Separados dos outros, guardados em seu quarto, próximos à vitrola antiga, havia uma seleta amostragem de 24 discos, feitos tão especiais por carregarem em si as 24 músicas certas. Para alcançar tal status, ao contrário do que se possa imaginar, uma música não precisava ser popular, ou ter uma agradável melodia, ou complexidade em sua composição, quanto menos uma letra poética. O necessário para que uma música salvasse um disco de estar em seu ordinário lugar alfabético no quarto ao lado: uma cena.

Em cada um desses discos, no canto superior direito da contracapa, vinha colada uma etiqueta com o nome de um homem; vários nomes, vários homens. Esta indicava quem seria o merecedor de ouvir alguma das canções ali contidas.
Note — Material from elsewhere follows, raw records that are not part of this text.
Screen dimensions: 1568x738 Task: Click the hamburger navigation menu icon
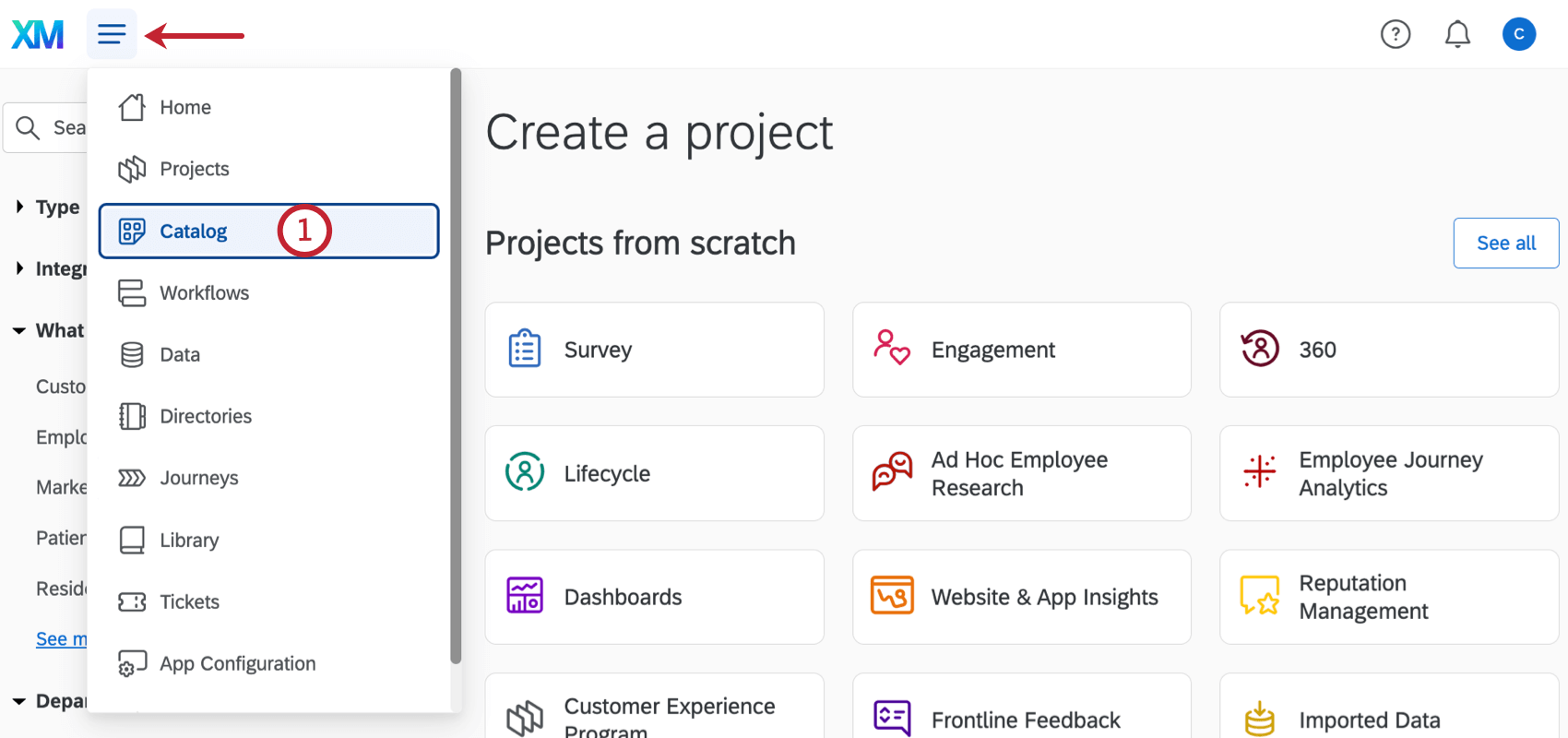(112, 35)
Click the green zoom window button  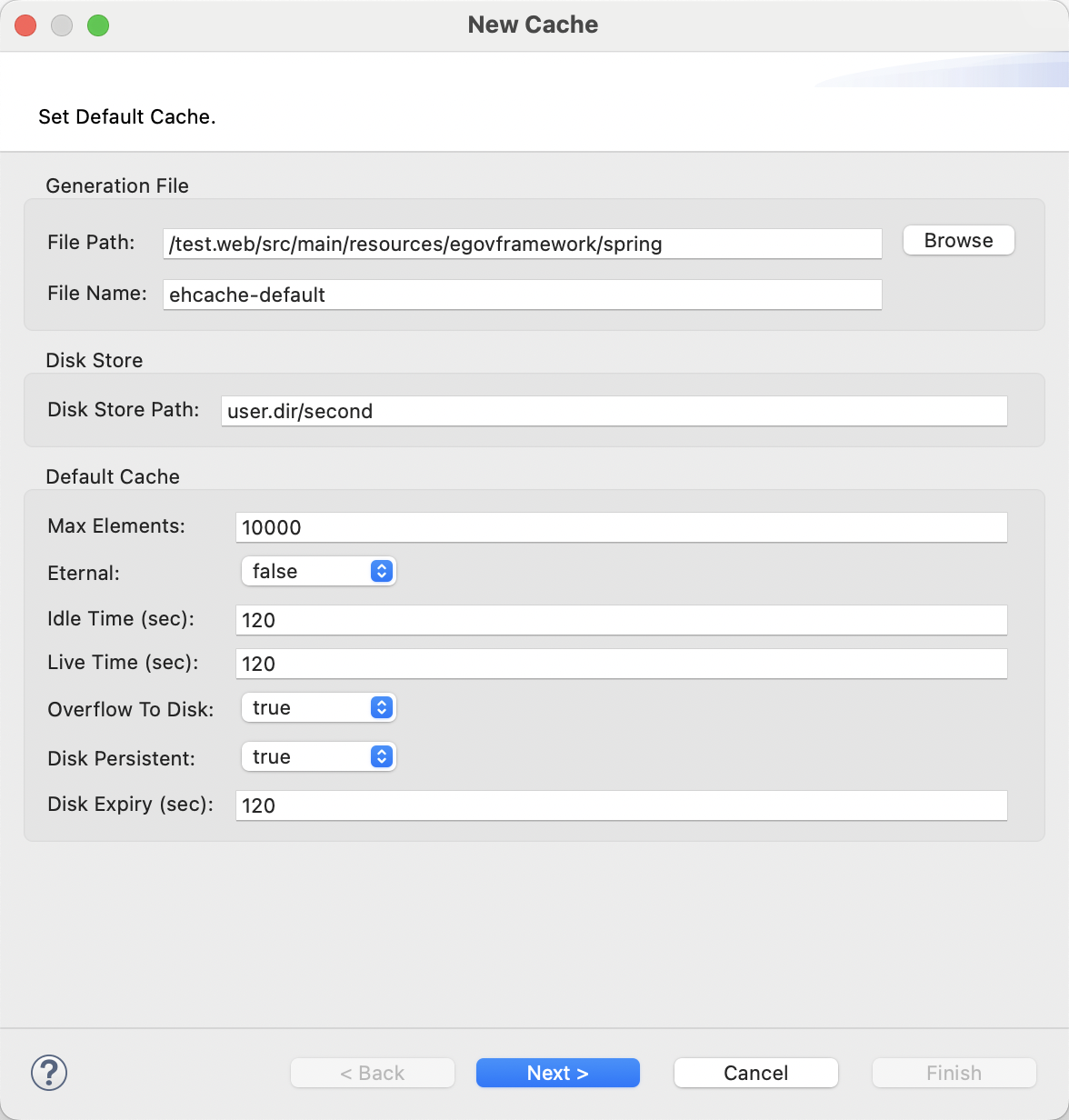click(98, 25)
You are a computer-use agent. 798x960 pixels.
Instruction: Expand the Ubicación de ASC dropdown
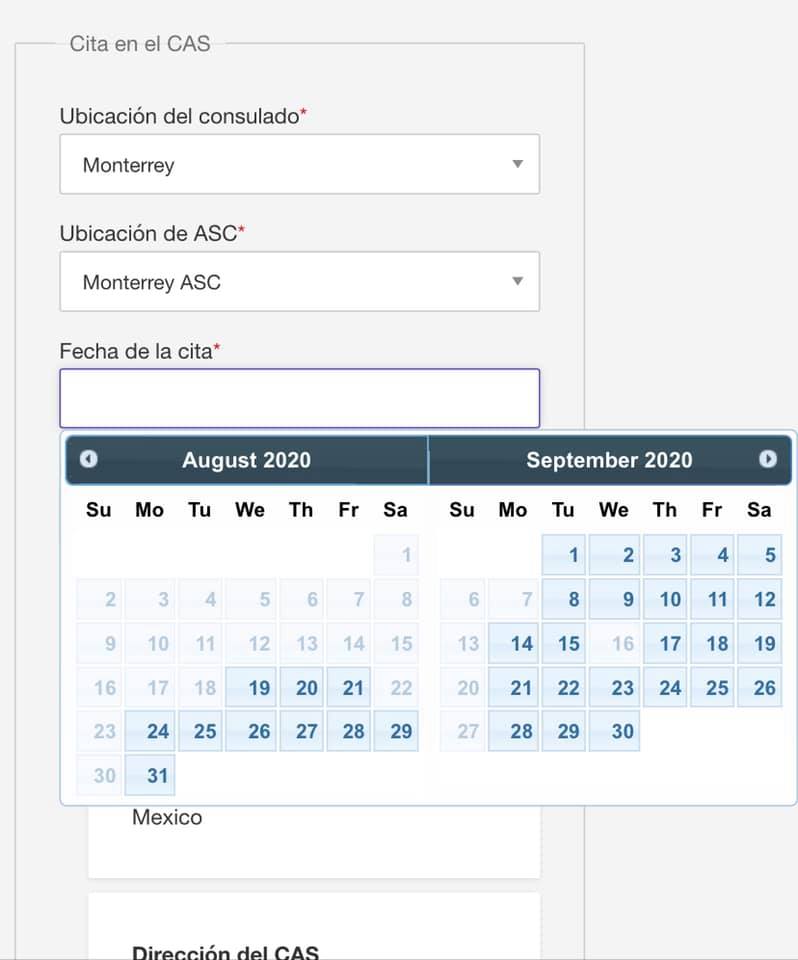coord(299,282)
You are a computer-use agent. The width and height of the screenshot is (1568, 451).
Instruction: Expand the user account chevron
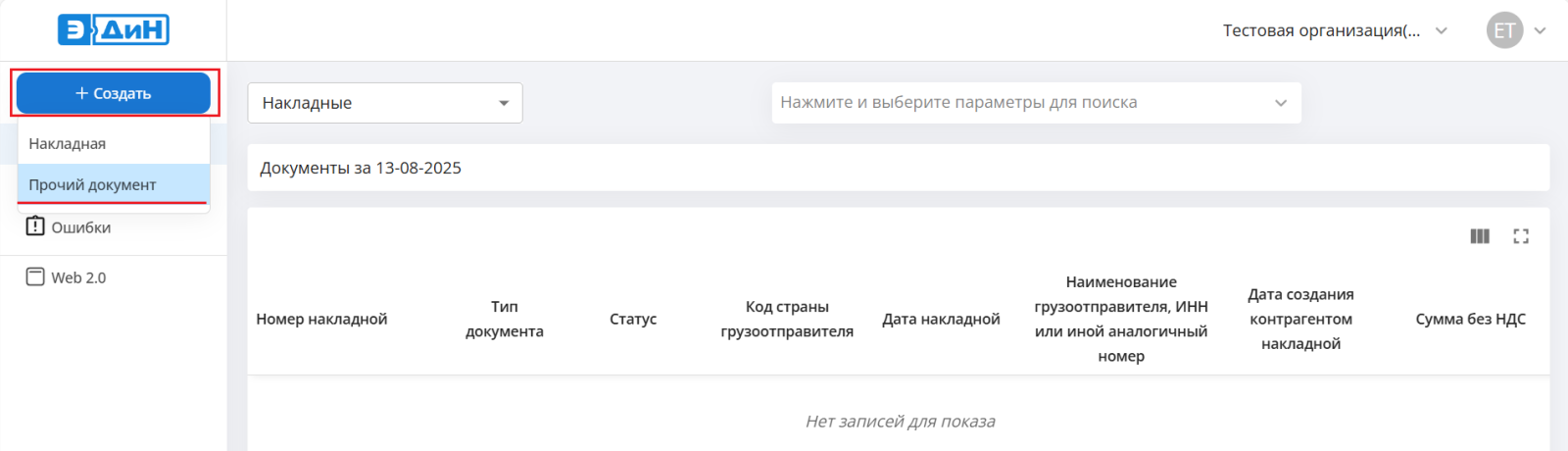(1541, 30)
No canto inferior direito, uma outra etiqueta, anotada em termos como:

“em sua despedida para o intercâmbio”;
“depois de uma briga (em que eu tivesse a razão)”;
“em um karaokê (com amigos em comum presentes)”;
“para pedir desculpas”;
“na festa do trabalho (dele)”;
“para cantarmos juntos (um para o outro)”;
“em uma performance (vestido a caráter)”;
“na véspera de seu casamento”;
“para seduzi-lo”;
“depois de muito tempo longe (ele canta pra mim)”;
“em seu funeral ou em uma reunião em sua memória”;
“em seu funeral ou em uma reunião em sua memória (com choro)”;
“na cama (no dia seguinte)”;
“vingança (com a presença de sua família)”;
“para aceitar uma proposta”;
“em um show dele mesmo (como surpresa)”;
“como um pedido de socorro (fingindo que não sabe que ele está ali)”;
“na webcam”;
“para convencê-lo a vir comigo”; e ainda outras, algumas outras. Se eram assim sucintas em seus adesivos, Milo tratou de esmiuçar cada uma dessa situações em pequenos textos, que recompunham em muitas palavras a conjuntura imaginada para ser o palco para sua declaração musical emprestada de outrem. Não escreveu tanto à toa. Tinha um plano.
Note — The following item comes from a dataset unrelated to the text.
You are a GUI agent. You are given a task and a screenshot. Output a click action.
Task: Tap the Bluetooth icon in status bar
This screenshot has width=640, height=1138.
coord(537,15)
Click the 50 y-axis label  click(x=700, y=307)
Dentro dos 24 envelopes de cartão duro dos Correios, feitos especialmente para o envio de LP’s, Milo enfiou cada um dos discos de vinil e um bilhete, explicando que deveria ser lido primeiramente o texto (no qual estava descrita a cena que outrora só havia em sua imaginação) e, só então, a música deveria ser tocada. No final de sua mensagem, repetiu, nas 24 cartas: “É assim que nós dois estamos juntos...”.

Finalmente postados os pacotes, resta-lhe esperar. Há uma esperança em ser surpreendido, pelo menos por um deles. O outro (qualquer outro) receberá, intrigado, o pacote, será apresentado a uma circunstância vinda do desejo de Milo, e será capaz de ouvi-lo (e evocá-lo) no sutil chiado da gravação. O tal chegará sem aviso e lhe cantará uma canção desconhecida, mas que se case com velhos anseios que ainda não se sossegaram dentro do peito de um apaixonado.